We have not included the option of simply discontinuing the billing for E/M work performed on the same day as procedures in our list of top 5 actions. While this may be the only viable option for some smaller practices, we recommend carefully considering both short- and long-term consequences before making this decision. For instance, let’s assume that the group’s average payment for an established patient office visit is $109.63, with an even split between 99213 and 99214 codes. If the group sees 10 patients per week for whom they choose not to bill due to payer requests for -25 E/M service documentation, they would be forfeiting $4,385 in monthly revenue. Furthermore, by foregoing the billing for E/M services, the group is only reducing the follow-up work associated with payment, but the underlying work still needs to be done. Even assuming a generous 10-minute timeframe per chart submission, the group would need to devote 7 hours of labor, with associated costs, to recover the revenue they are already entitled to. This expense cannot be overlooked.

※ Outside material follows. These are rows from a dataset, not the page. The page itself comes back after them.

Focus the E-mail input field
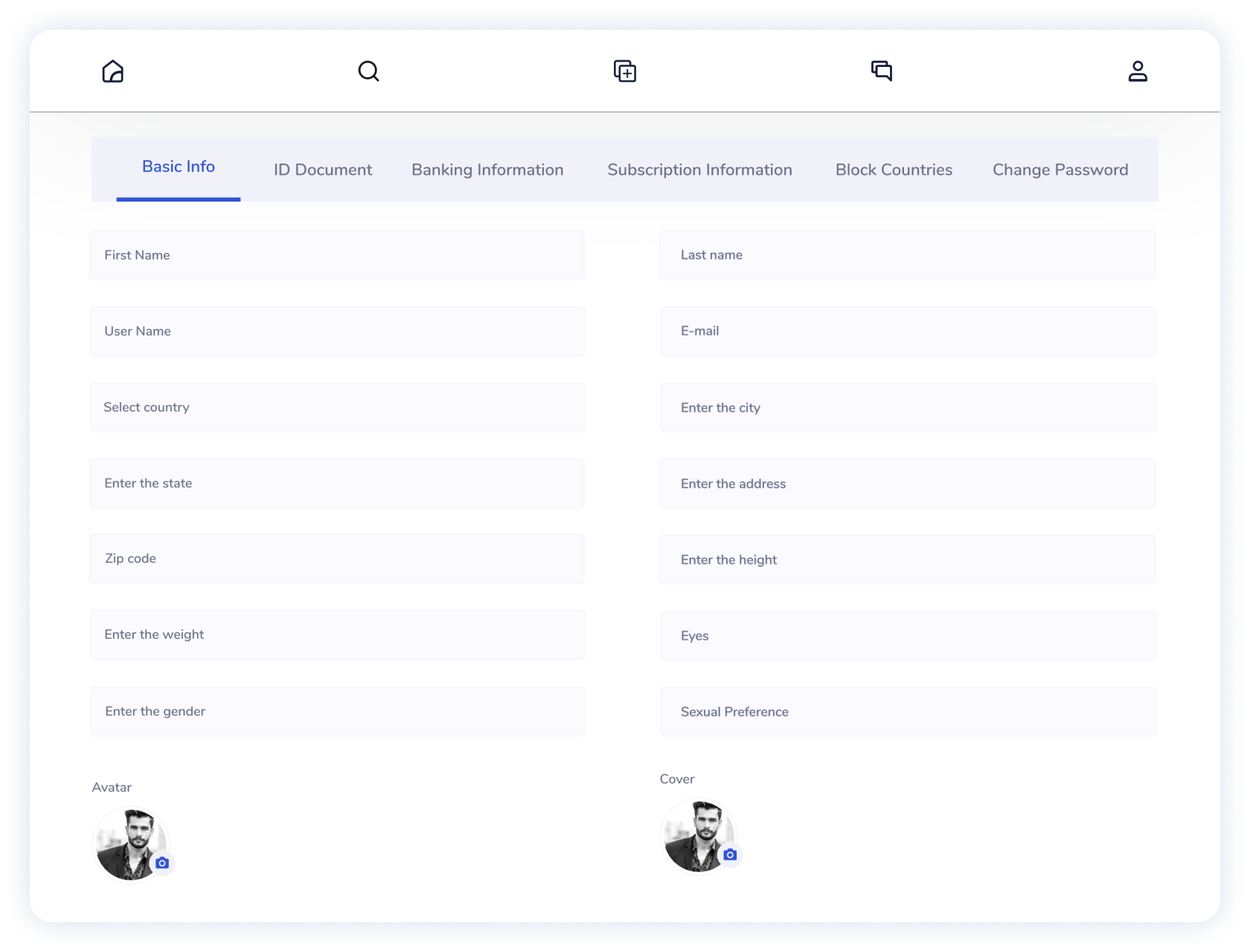 pos(908,331)
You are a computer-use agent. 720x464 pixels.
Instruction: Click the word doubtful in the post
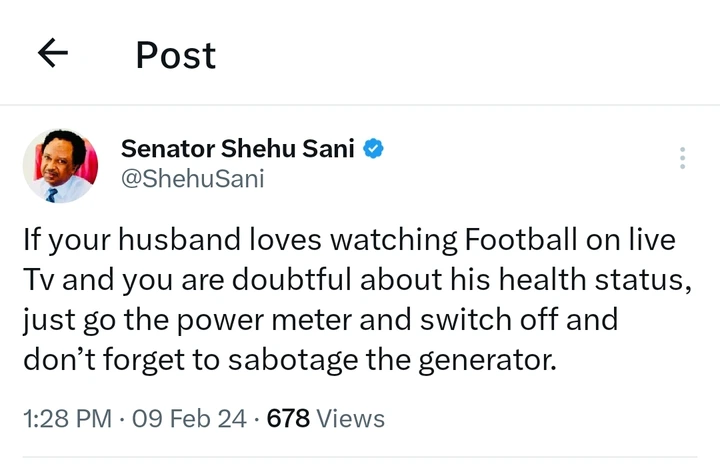point(292,279)
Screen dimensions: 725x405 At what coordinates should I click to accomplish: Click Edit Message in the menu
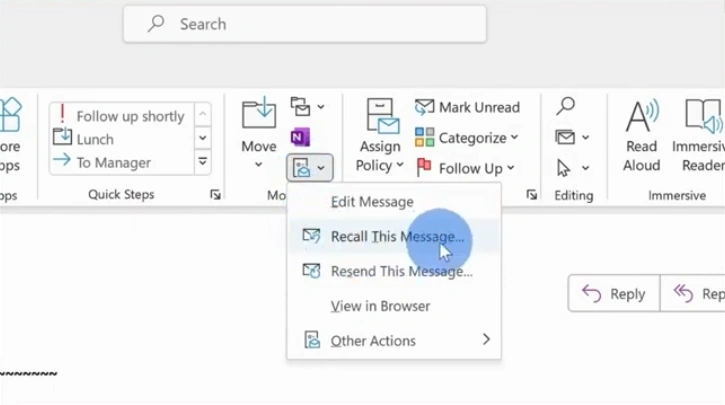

A different strategy is to schedule E/M follow-up appointments for a separate date of service. However, this approach has its own set of implications, such as potential disruptions to continuity of care, additional copays for patients, and the added expense of a second office visit or telehealth consultation. On the bright side, it can create an advocate in the patient who may be willing to assist with policy changes. Nonetheless, we advise you to assess the effects on your practice before deciding to implement this strategy.

If the policies of certain insurance plans create a significant burden for your practice, dropping those plans may be a viable option for some. However, a more far-reaching solution may involve pursuing class action suits or state legislative action to address these issues, with prior authorization reform as a potential “twofer.”

For instance, Cigna has recently sent letters to many urology practices stating that they will need to submit documentation with all established patient E/M visits that have a modifier -25 on the same day as a minor procedure starting in May 2023. It is crucial to consider all available options and your practice’s capacity to handle this level of submission to determine whether a change is necessary, even if patients feel like pawns in the insurers’ game. We should encourage them to voice their complaints to their insurers about their policies. In the long term, we believe that it is worthwhile to fight for the use of modifier -25.